**Excerpted data:**
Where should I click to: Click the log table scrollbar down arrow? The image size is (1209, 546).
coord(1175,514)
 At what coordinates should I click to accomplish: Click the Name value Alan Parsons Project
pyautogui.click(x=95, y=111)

* * *

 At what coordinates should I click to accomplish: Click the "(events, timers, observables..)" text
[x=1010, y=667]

**What is being asked:**
Return the lines of the listing from the line containing "Where should I" through the line containing "pyautogui.click(x=95, y=111)", inclusive, copied without any changes.

**Response to the exercise:**
Where should I click to: Click the log table scrollbar down arrow? The image size is (1209, 546).
coord(1175,514)
 At what coordinates should I click to accomplish: Click the Name value Alan Parsons Project
pyautogui.click(x=95, y=111)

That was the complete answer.